The same worn out clothes: hoodie with a surf shop logo on the back and a pair of jeans that fit well enough but were better off on a hobo or in the garbage bin. The face he remembered from one of the photos he found on Facebook when he had a moment of nostalgia and wondered what happened to his friend. The figure drifted close to Blaine who was nearly half hanging out of his window in shock.
"What do you want?" Blaine stupidly asked staring at the familiar features that were there but weren't there. His face had a white bandana wrapped around his head at a slight angle and the dark circles underneath Sam's eyes were very pronounced.
"Dude, you should ask me who I was." The Sam thing said raising his light colored eyebrows so they disappeared under his long bangs.
"Who were you?" Blaine repeated having no idea what that would accomplish. "Are you…?"
"In life, I was your partner." Not Sam said sounding pleased with itself. "Well, we played a lot of cops and robbers with some of the other kids during recess.
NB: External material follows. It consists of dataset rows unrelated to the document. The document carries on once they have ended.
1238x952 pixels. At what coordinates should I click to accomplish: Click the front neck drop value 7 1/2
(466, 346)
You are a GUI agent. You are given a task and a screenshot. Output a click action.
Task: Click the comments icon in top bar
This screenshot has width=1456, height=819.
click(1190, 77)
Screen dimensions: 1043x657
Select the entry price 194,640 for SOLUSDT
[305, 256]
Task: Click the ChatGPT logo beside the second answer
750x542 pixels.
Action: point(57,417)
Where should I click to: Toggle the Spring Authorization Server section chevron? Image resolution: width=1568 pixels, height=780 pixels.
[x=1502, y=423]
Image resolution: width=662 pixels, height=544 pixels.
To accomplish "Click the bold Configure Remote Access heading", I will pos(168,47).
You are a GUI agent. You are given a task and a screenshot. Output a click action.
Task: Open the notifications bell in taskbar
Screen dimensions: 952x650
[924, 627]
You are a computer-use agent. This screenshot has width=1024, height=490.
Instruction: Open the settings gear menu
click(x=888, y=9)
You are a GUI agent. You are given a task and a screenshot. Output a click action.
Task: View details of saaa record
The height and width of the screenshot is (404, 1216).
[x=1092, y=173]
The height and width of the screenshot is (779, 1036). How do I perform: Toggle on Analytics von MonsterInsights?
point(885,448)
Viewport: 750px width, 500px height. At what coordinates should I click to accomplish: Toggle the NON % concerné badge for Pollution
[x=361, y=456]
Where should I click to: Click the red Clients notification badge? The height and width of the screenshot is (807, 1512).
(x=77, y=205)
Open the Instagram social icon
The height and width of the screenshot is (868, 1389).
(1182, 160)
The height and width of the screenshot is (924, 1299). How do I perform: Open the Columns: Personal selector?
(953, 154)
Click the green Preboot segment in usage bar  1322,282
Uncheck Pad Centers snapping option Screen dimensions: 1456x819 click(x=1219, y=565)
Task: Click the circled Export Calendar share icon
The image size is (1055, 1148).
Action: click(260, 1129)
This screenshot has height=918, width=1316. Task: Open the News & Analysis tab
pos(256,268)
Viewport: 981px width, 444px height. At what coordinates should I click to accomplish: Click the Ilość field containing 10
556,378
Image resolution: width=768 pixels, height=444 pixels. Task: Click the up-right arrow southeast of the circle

It was our thing."
"Uh…" Blaine scooted back into his room and wondered what to do. "Would you like to- Can you sit down?"
"I can, it's cool." Sam drifted in not paying mind to the parade of transparent figures outside still swirling around in the falling snow.
He dropped down onto one of the two easy chairs Blaine had in his room he liked to have for reading casually.
"You don't believe I'm real." Sam said after a long pause once Blaine had sat down on the opposite chair.
Blaine shrugged. "Not really."
"You aren't spiritual so…" Not Sam leaned forward and rested his forearms on his upper legs. "What proof do you have that I'm not real?"
"I don't know." Blaine glanced all around the room and then finally dared a glance on his old…friend. "For all I know you could be the result of the sandwich I ate. Those leftovers could be rotten and now I'm hallucinating."
Sam sighed and didn't pout, no he did not. He snapped pale fingers and produced an image of a young Blaine with a huge smile and Sam with a matching grin of his own holding pretend pistols in between them.
"What in the-?" Blaine jumped in his seat and wished he had something more durable than the pajamas and bathrobe on. "Why are you bothering me?"
"Just making a point, do you believe in me? That I do exist?"
Blaine nodded and babbled, "I do, I do! But why do you come to me? Why do these other spirits come here as well?"
"Part of the whole process, I guess." The ghost scratched his head around the bandana. "It was probably in some book but I didn't bother reading it. Probably should have…"
"So all that… all spirits walk the earth? For how long? I need to know something before I go in case this happens to me!" Blaine cried wondering if he could touch Sam and not pass a hand through the apparition.
"I can't offer you help, man. I shouldn't even be here." Sam the ghost shrugged and stood up. "I wasn't told that much but I can tell you one, no two things." He held up one finger than changed it to two.
"Thanks?" Blaine tried to put on a smile but it felt too forced.
"You'll be haunted by three spirits."
"What?"
"Yeah, and they'll come at different times so don't think you can get it done all at once." Sam said with a head tilt. He looked terribly tall standing. "And you're to learn a lesson."
"What lesson?" Blaine asked looking defeated that he couldn't get three ghosts to visit in one go. "Sam?"
The spirit didn't say anything, just walked with slow determined steps to the window Blaine didn't close and dove out with a wailing inhuman scream.
"Sam!" Blaine called rushing to the window and seeing the shifting and swirling mass of spirits in the air. All with their mouths open in a silent call in the night.
He couldn't see Sam anywhere and shoved the window down and latched it, checking it three times. With the window closed and the double paned glass between him and the outside, the spirits were no more but snowflakes and icy wind.
Shivering, Blaine climbed under the covers, not bothering to brush his teeth or take off his robe and fell asleep.